Task to carry out |
Please retype the items line for line, starting at the line that contains "Draw a trendline with the trendline tool" and continuing through the end of the items. Leave the pictures out of your copy.

START Records for this exercise

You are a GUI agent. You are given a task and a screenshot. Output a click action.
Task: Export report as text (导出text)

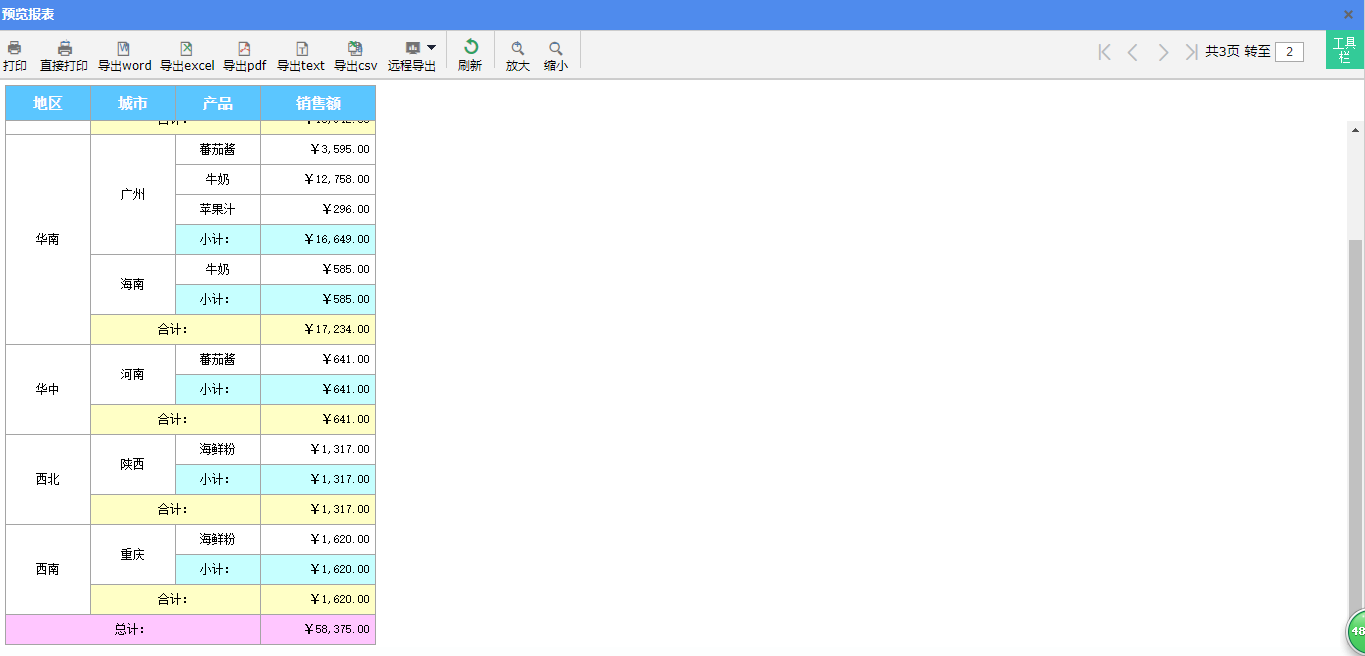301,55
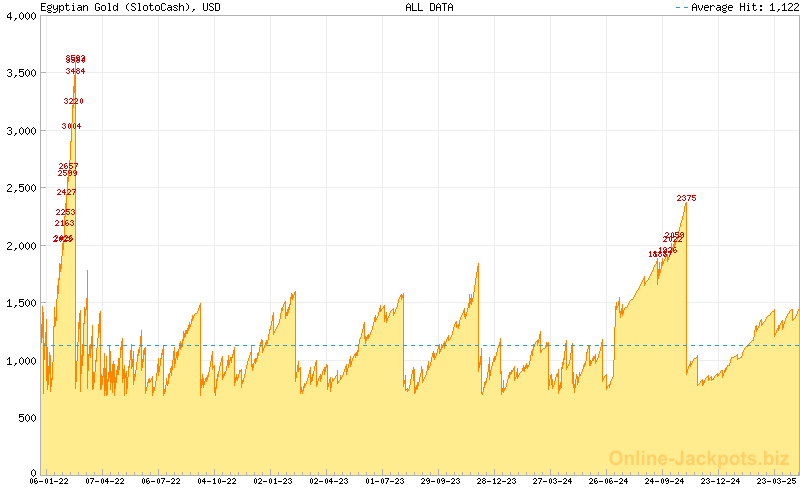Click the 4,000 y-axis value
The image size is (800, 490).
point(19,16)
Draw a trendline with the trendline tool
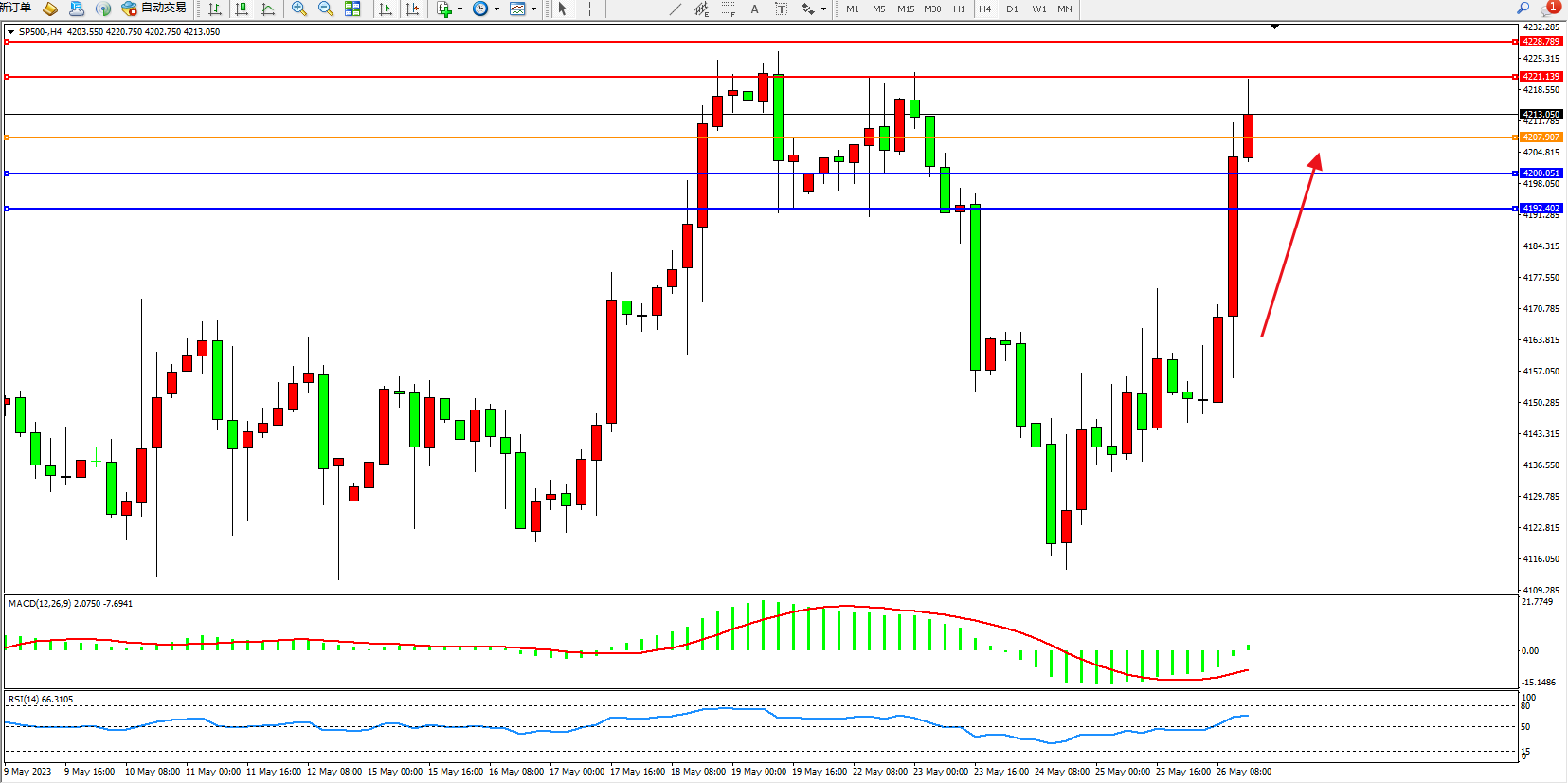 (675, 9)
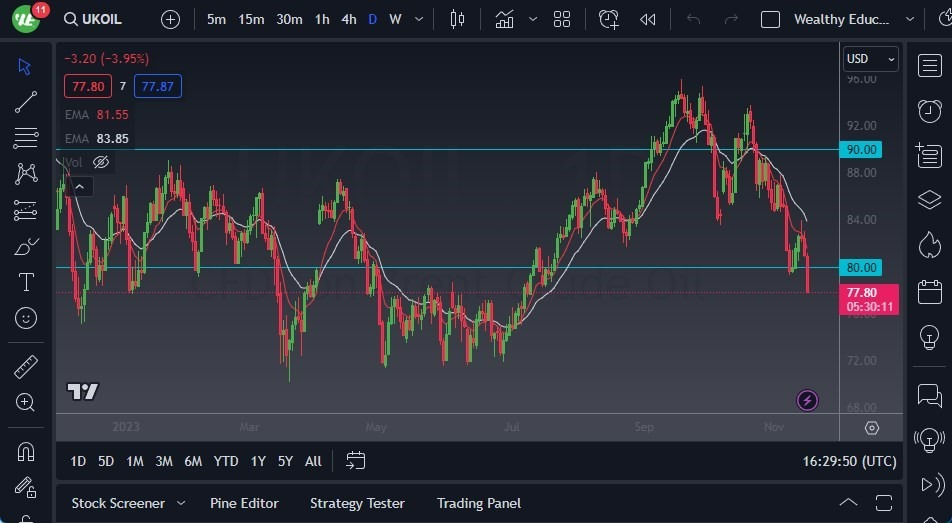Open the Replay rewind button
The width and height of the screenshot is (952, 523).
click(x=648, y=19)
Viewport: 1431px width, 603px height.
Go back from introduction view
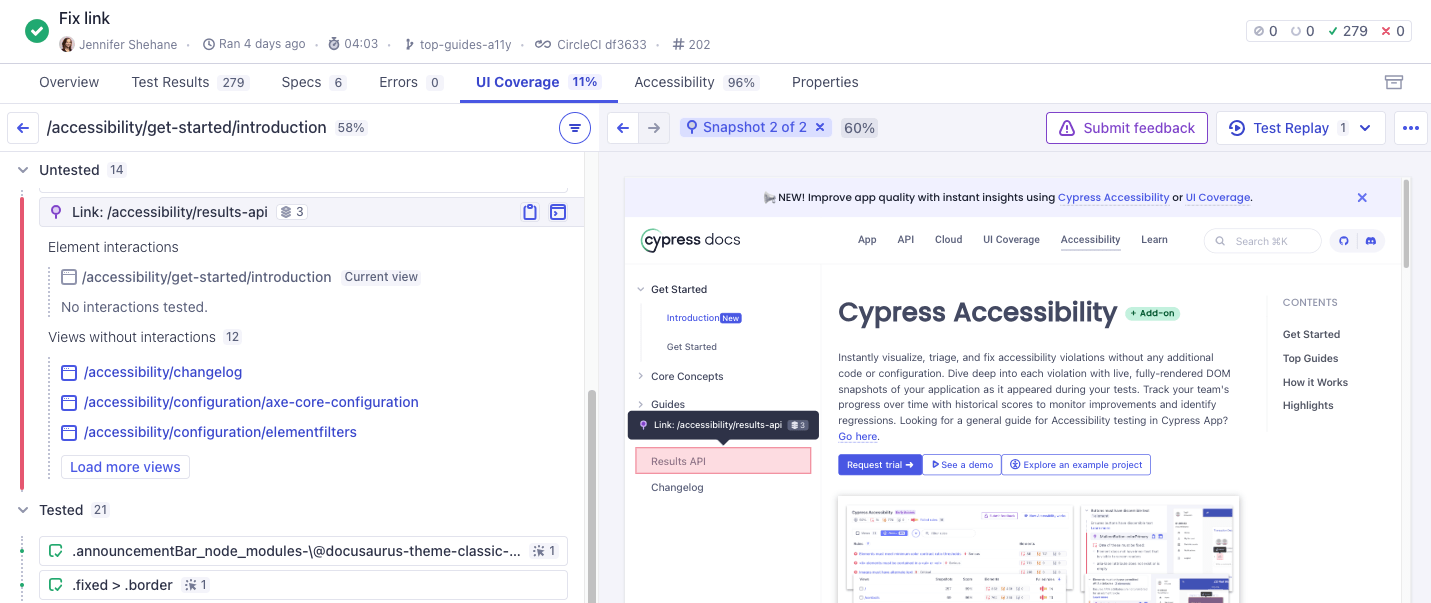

END Records for this exercise

Solved exercise |
Draw a trendline with the trendline tool
 (675, 9)
Open the Replay rewind button
The width and height of the screenshot is (952, 523).
click(x=648, y=19)
Viewport: 1431px width, 603px height.
Go back from introduction view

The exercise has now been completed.